O perfil ao qual o presidente da Andifes se refere são de pessoas como Lívia Ribeiro. Ela tem 22 anos e veio de Lagoa do Barro do Piauí, município ao Norte do estado. Na pequena cidade, ela fazia bicos em casas de família como faxineira – assim como a mãe e a avó. Decidiu fechar o ciclo do emprego doméstico quando fez o ENEM (Exame Nacional de Ensino Médio) e foi aprovada no curso de Arqueologia, na UFPI, no Campus Ministro Petrônio Portella, em Teresina. A distância de casa para a universidade é de quase oito horas. Por isso, precisou se virar por aqui, na capital, longe da família. Sem a sala de aula ou a universidade, ela fica mais distante do futuro que almejou. “A única forma de pessoas com a minha história terem uma nova oportunidade é estudando e com um diploma na mão”, declara a estudante. “Não quero voltar para minha cidade como faxineira. Eu quero voltar formada”, declara Lívia.
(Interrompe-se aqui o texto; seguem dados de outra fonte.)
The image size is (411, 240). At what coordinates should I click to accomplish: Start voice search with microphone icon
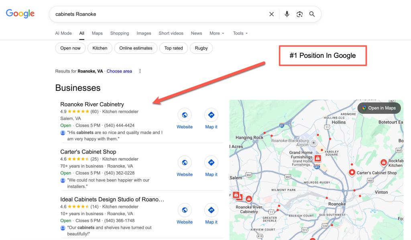click(287, 14)
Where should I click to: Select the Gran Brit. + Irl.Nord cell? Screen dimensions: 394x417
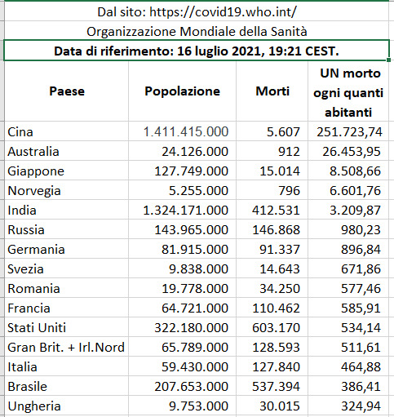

A história é bem parecida com a da colega de curso, Bianca da Silva, de 20 anos. A jovem cearense morava em Fortaleza antes de vir a Teresina. Em quase dois anos de UFPI, ela mistura o sotaque do Ceará com os dialetos piauienses. “Aqui é como um novo recomeço para mim”, explica a estudante de Arqueologia. Se a universidade acabar, não seria só um fim da sua carreira profissional, mas o fim da nova vida em Teresina. Neste ano, as investidas de cortes na UFPI tem assolado as certezas da jovem. Uma universidade não acaba do dia para a noite, acredita Bianca. “Não se mata uma instituição, mas deixam ela morrer à míngua”.
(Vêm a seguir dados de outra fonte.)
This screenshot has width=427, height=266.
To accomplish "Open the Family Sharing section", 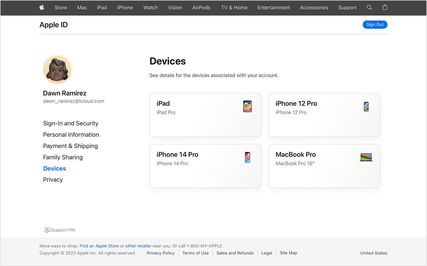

É possível ver aos poucos a metáfora de Bianca se reproduzindo na estrutura da universidade e nas conversas aflitas dos servidores, alunos e trabalhadores. Celina Matos, vendedora de lanches há quase uma década na instituição, é uma dessas pessoas. “Quando cheguei, tudo ainda era mato”, brinca com a reportagem. Mas Celina lembra que não demorou muito até que, pouco a pouco, os prédios fossem se erguendo e enchendo de gente. É dali, da banca de café com bolos, que ela tira o sustento de casa. Tudo caminhava bem, até a pandemia da Covid-19 e a chegada de muitas incertezas. Se antes, as salas estavam desocupadas por causa do vírus, agora estão ameaçadas por falta de gente. “Você já viu uma casa abandonada? Fica tudo deteriorado sem gente. Se isso aqui acabar, acaba o futuro de muita gente”.
Celina chega cedo e sai tarde. Ela acompanha estudantes dos três turnos: manhã, tarde e noite. Apesar de evitar ficar no período noturno desde os últimos assaltos. Sem segurança adequada, quem fica na universidade quando escurece corre risco de ser roubado até dentro das salas. Pior que a violência, é a vulnerabilidade que tantos alunos lhe confidenciaram passar. O almoço e janta de 80 centavos, por mais acessível que seja, ainda pesa no bolso de muitos universitários.
O copinho de café vendido na banca de Celina custa 50 centavos e o bolo R$1,50. É mais que o dobro de uma ficha, mas para não ver os alunos assistindo aula com fome, ela faz por um preço especial: de graça. “Depois Deus me paga”, aguarda. “Ou melhor, me abençoa”. Celina até explica o tipo de bênção que gostaria de ser atendida: o filho, de 14 anos, em breve deve terminar o Ensino Médio e seguir o caminho para a universidade. Não para ser vendedor, como ela, mas para estudar nas salas de aula do prédio que tanto observou crescer, encher-se, esvaziar-se e agora ameaça ruir. “Uma universidade não pode cair”, afirma. “É a única forma do filho do pobre vencer”.